A cacao tree produces two harvests per year of 50 pods. Each pod contains about 40 almond-sized seeds – enough to make about eight bars of milk chocolate or four bars of dark chocolate. Individual cacao trees can live more than 100 years.
The Mayans and Aztecs were the first consumers of chocolate. They believed the cacao bean had magical, divine, properties appropriate for sacred rituals including birth, marriage and death. The Mayans used cacao beans as currency, while the Aztecs thought the beans more valuable than gold.
More than 70% of cacao production takes place in West African countries – notably the Ivory Coast, Ghana, Nigeria and Cameroon. Around 17% comes from the Americas (mostly South America), and 9% from Asia and Oceania.
Aztec emperor Montezuma II introduced chocolate to Spanish explorer Hernán Cortés in 1591. Montezuma II is said to have consumed 50 cups of chocolate each day for energy – and as an aphrodisiac.
A cup of cocoa (using pure cacao powder) contains double the amount of antioxidants as green tea.
Swiss chocolatier Rudolf Lindt invented a "conche" machine that aerated chocolate and gave it that distinct smooth, melt-in-the-mouth consistency in 1879.

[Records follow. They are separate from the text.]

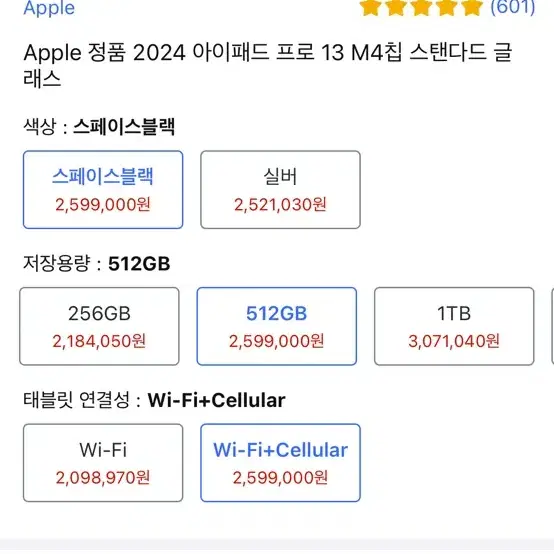
Task: Click the 태블릿 연결성 : Wi-Fi+Cellular label
Action: point(154,400)
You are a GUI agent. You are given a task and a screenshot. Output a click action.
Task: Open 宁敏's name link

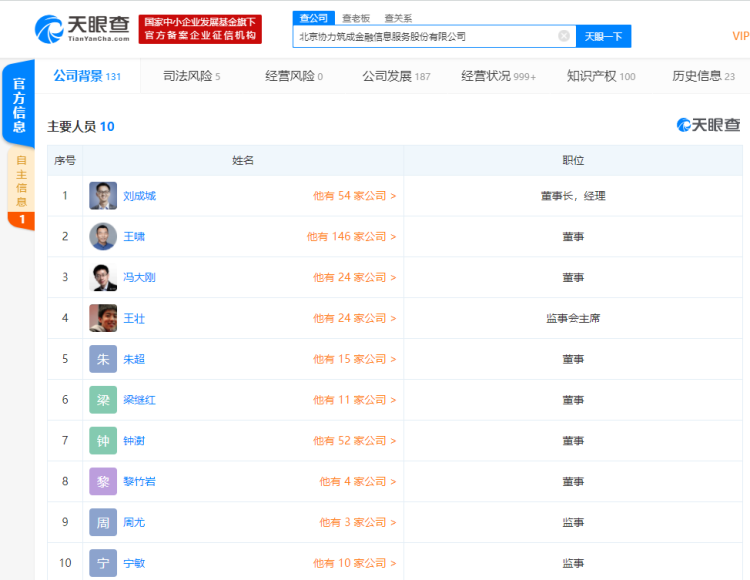(134, 563)
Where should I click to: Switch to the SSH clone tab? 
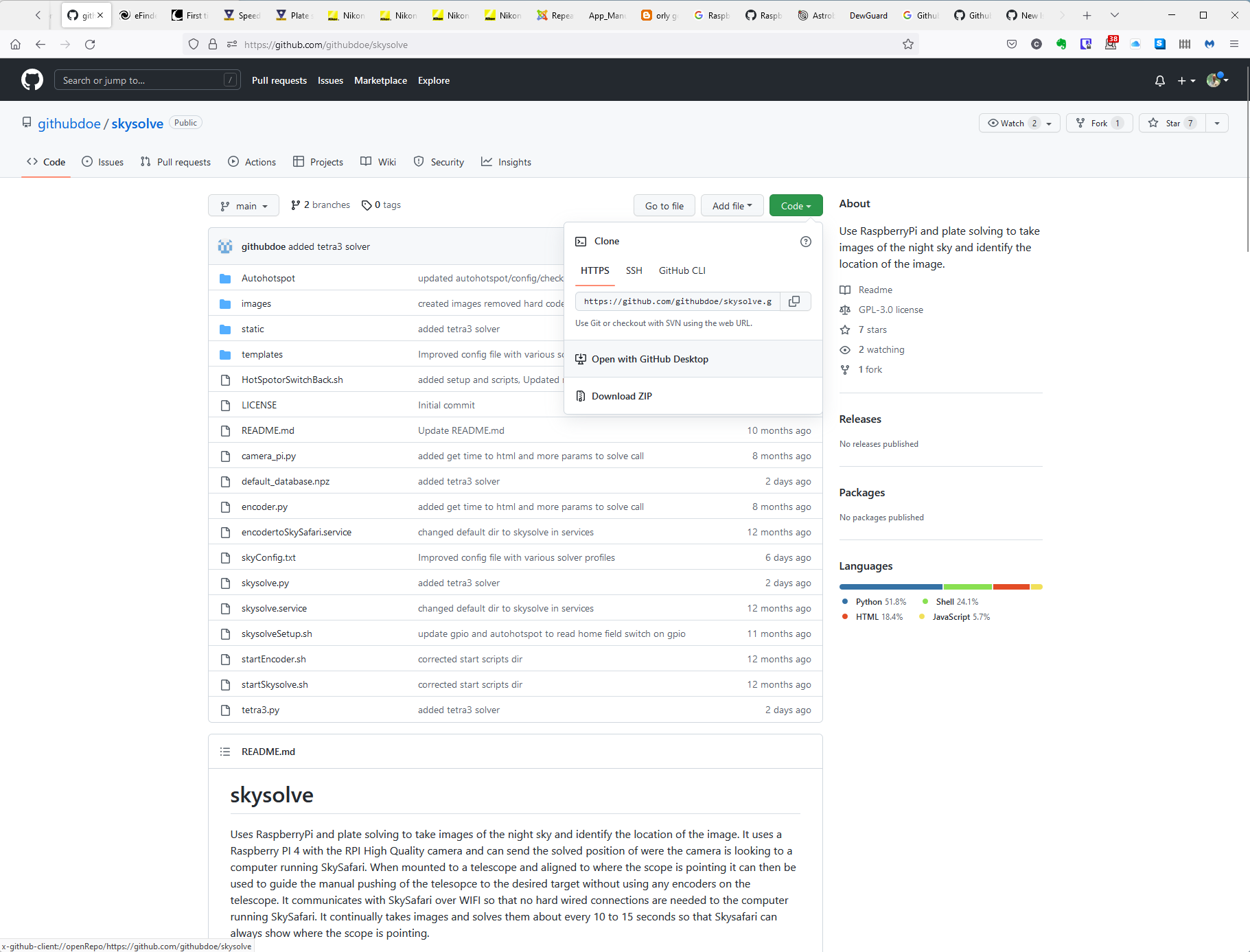(633, 270)
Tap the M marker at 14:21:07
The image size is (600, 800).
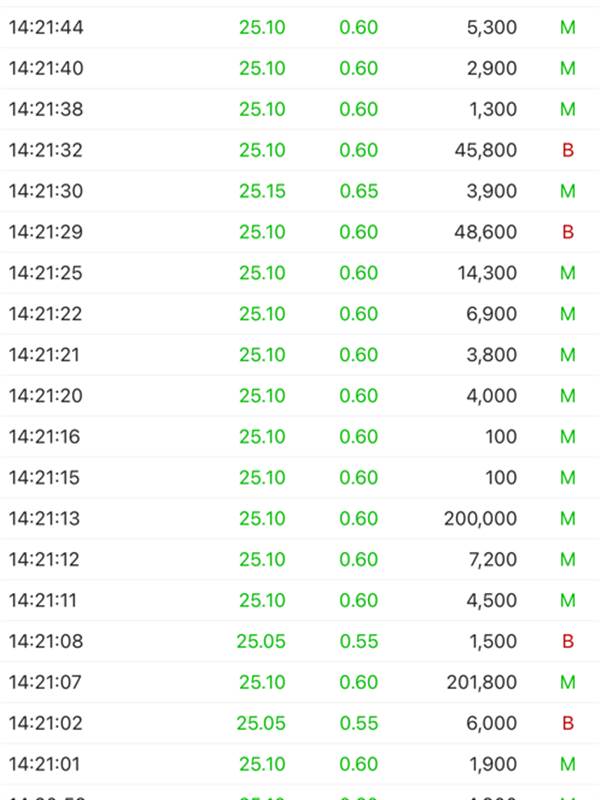pos(568,682)
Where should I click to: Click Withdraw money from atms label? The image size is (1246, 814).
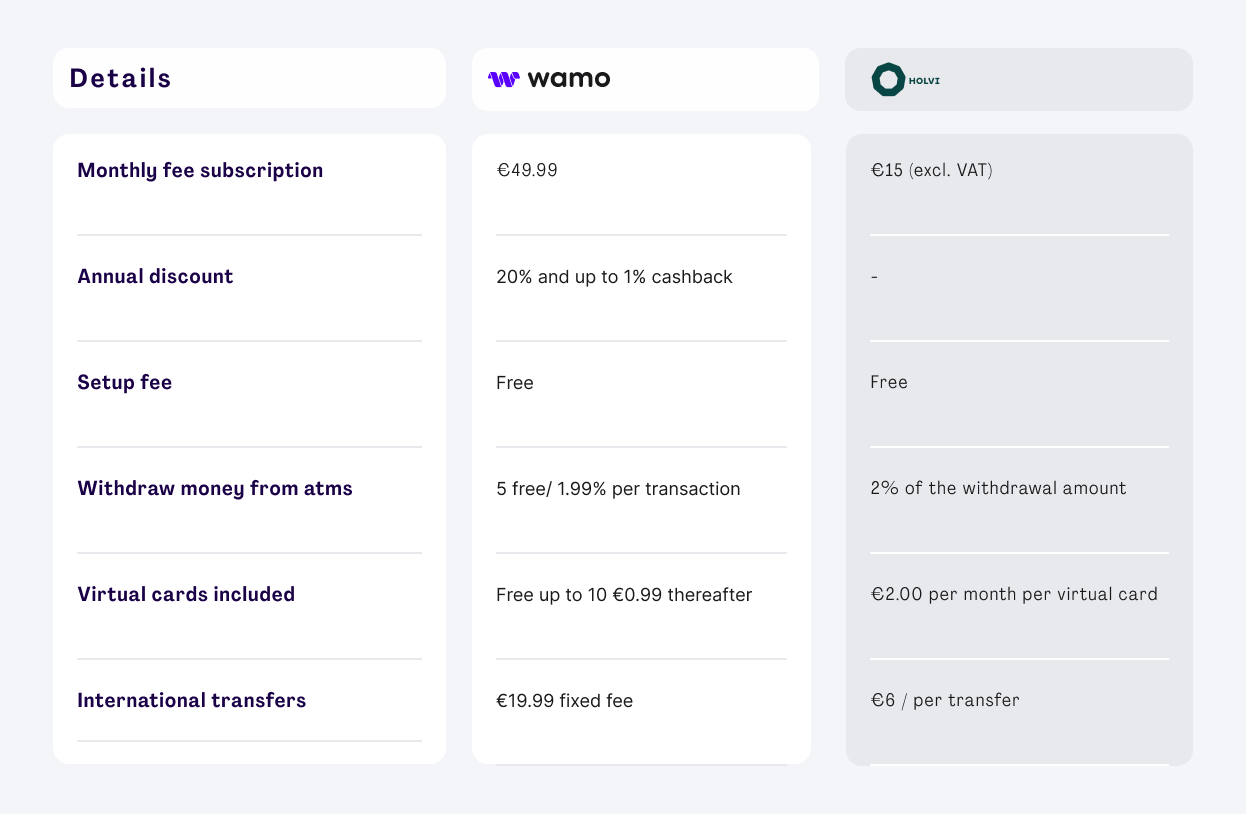click(215, 488)
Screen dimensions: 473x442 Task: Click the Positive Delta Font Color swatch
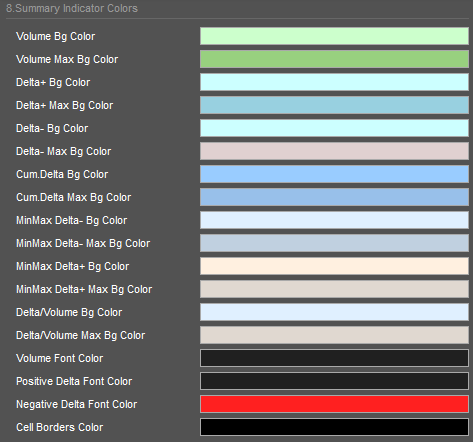pyautogui.click(x=334, y=381)
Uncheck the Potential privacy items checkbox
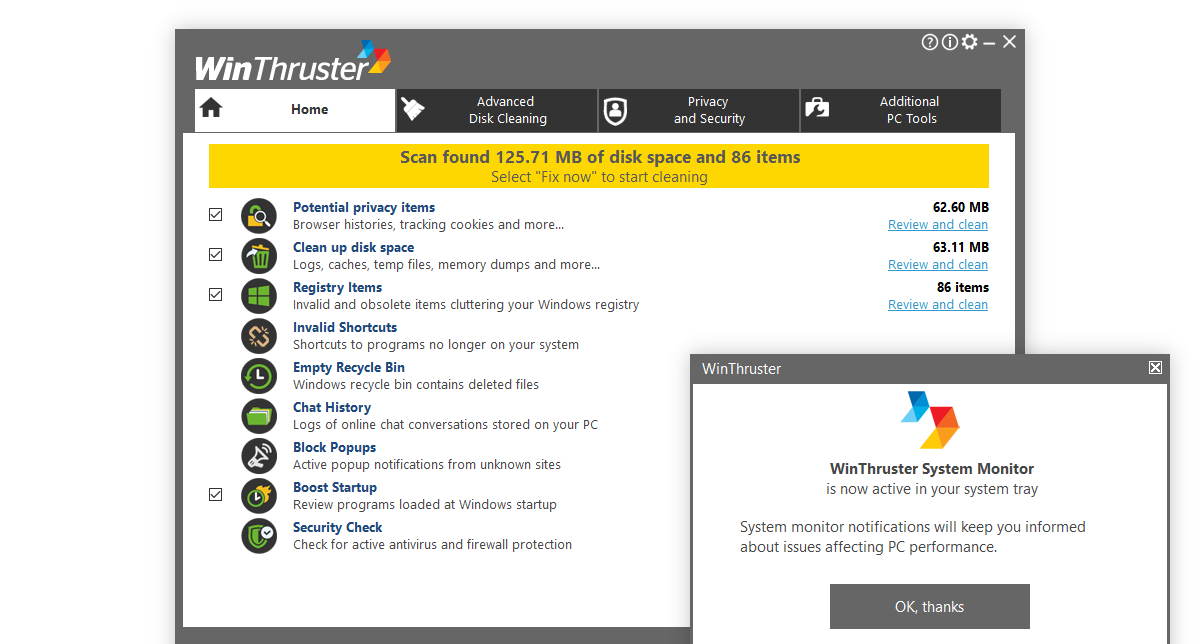 pos(215,215)
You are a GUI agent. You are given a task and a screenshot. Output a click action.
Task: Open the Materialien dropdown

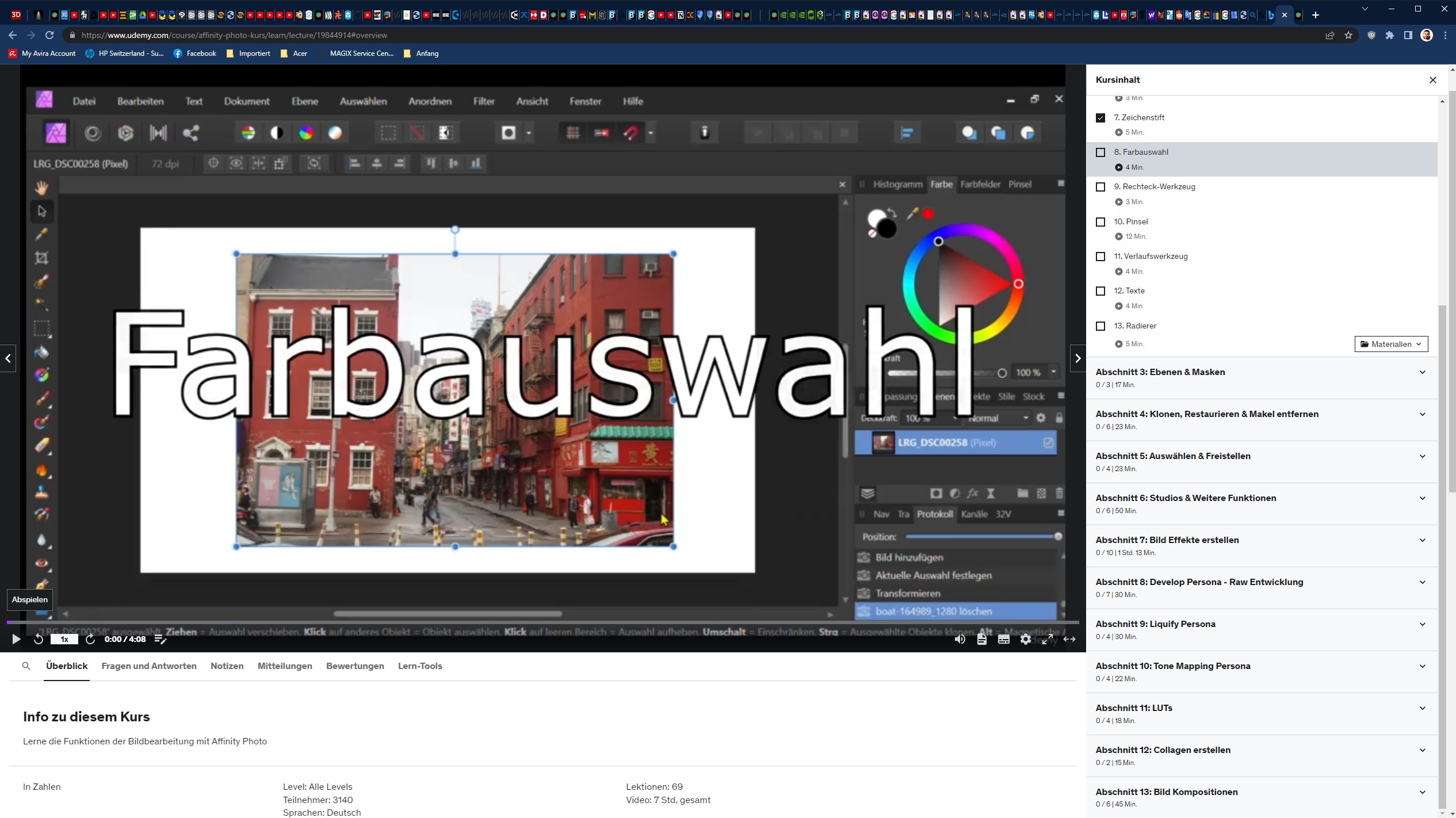[1391, 344]
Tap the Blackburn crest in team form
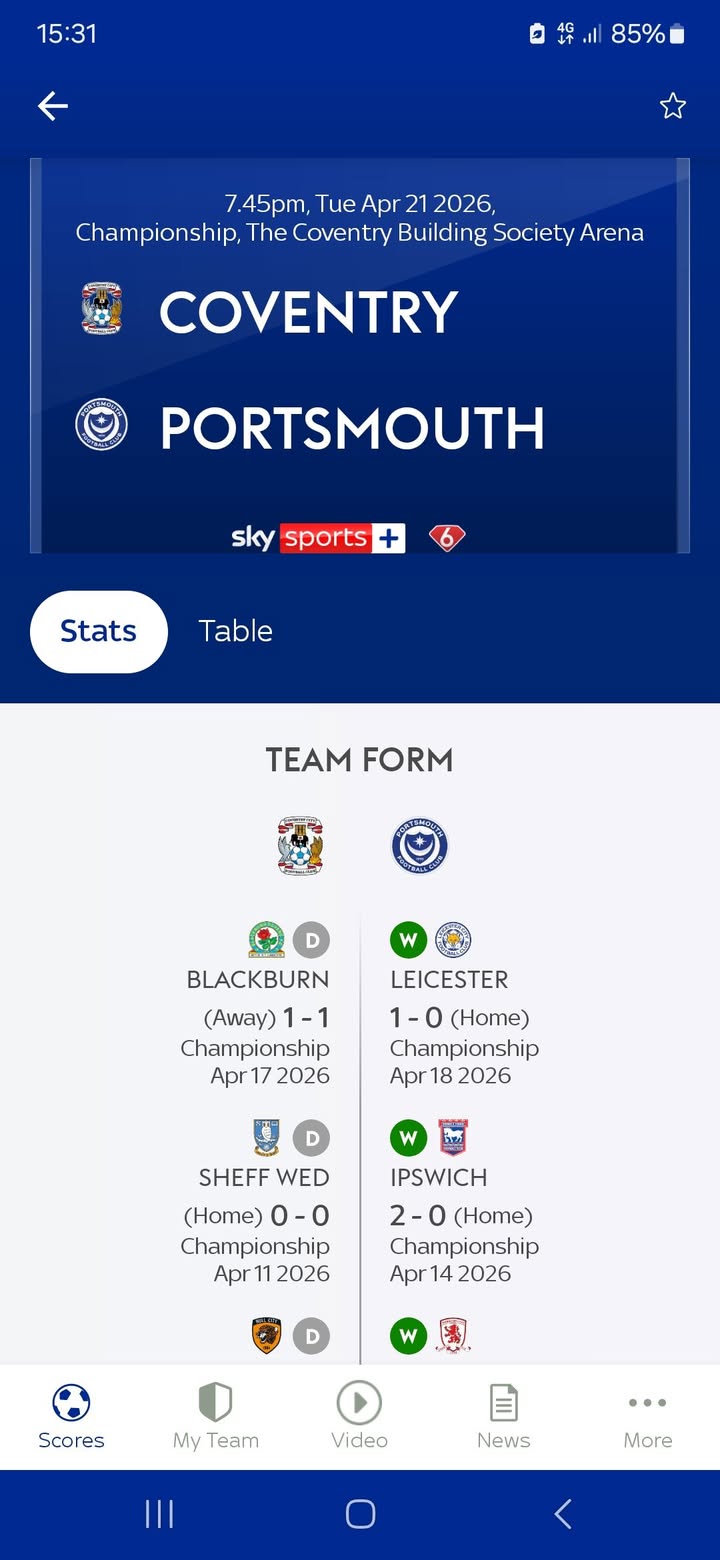Image resolution: width=720 pixels, height=1560 pixels. (266, 940)
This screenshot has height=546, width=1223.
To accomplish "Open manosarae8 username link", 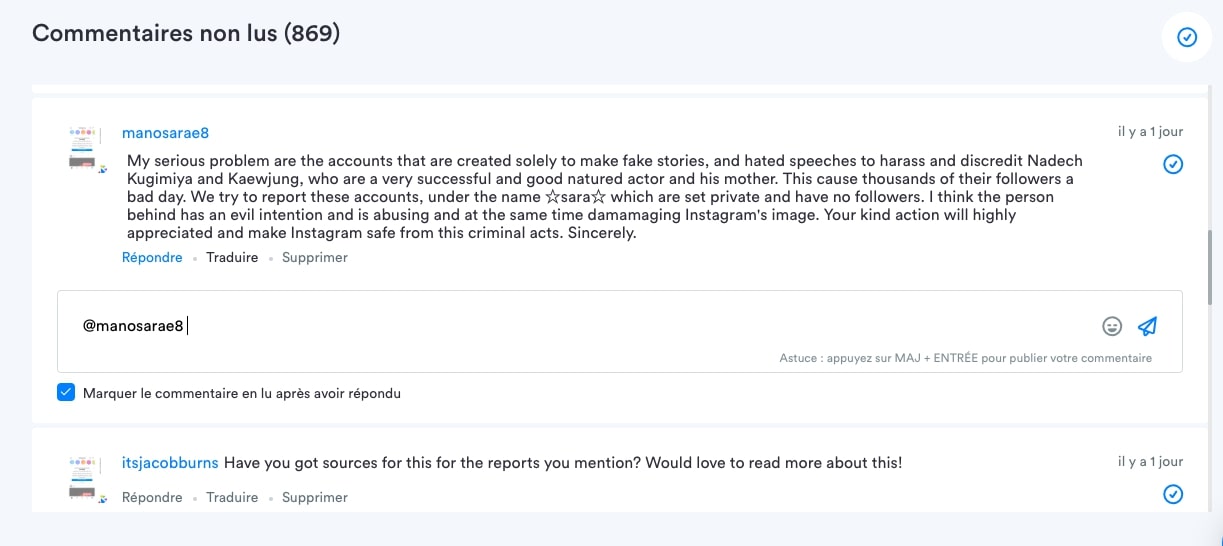I will click(x=165, y=133).
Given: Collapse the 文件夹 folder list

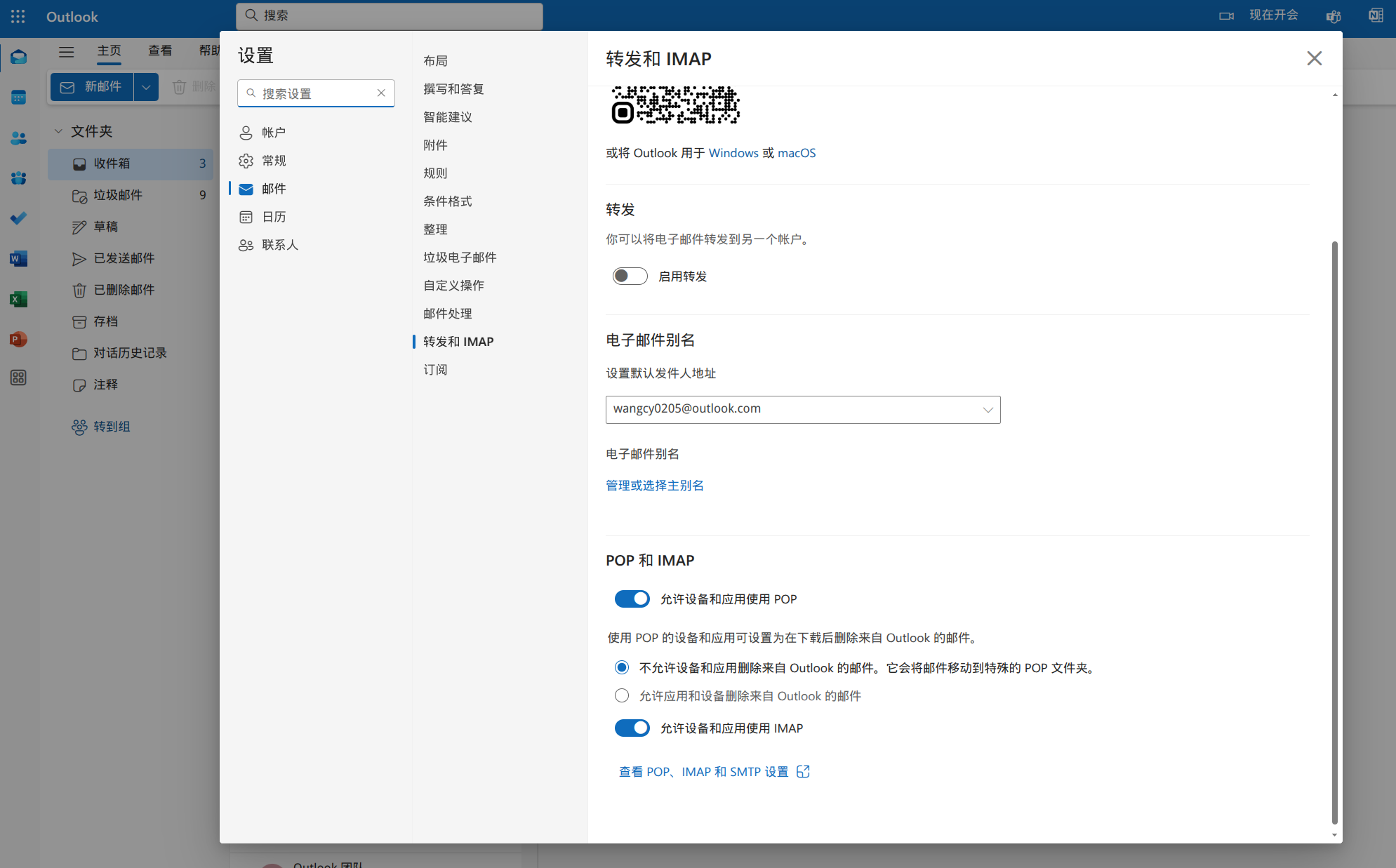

Roald Dahl's iconic children's book Charlie and the Chocolate Factory was inspired by the author's years in the 1930s at Repton School in South Derbyshire, England, where chocolate company Cadbury's used schoolboys as guinea pigs to taste, test and rate new products before going to market.
Since 1981, M&M's have been an integral part of NASA's space shuttle missions, as they're included on every shuttle flight and in the agency's space-food system. Today, they feature on the International Space Station menu.
The most valuable chocolate bar at auction was sold by Christie's in London for £470 in 2001. The more than 100-year-old-bar was taken by Captain Robert Scott on his first Antarctic expedition (1901–1904). The 10cm-long bar was made at Cadbury's Bournville factory in Birmingham, England.
The cacao plant contains a bitter alkaloid compound known as theobromine, which is known to reduce high blood pressure. Aside from improving concentration and the visual processing of information, it also induces sensations of calmness, boasts anti-inflammatory properties, appeases asthma symptoms, and (in moderation) offsets everything from Alzheimer's to heart disease.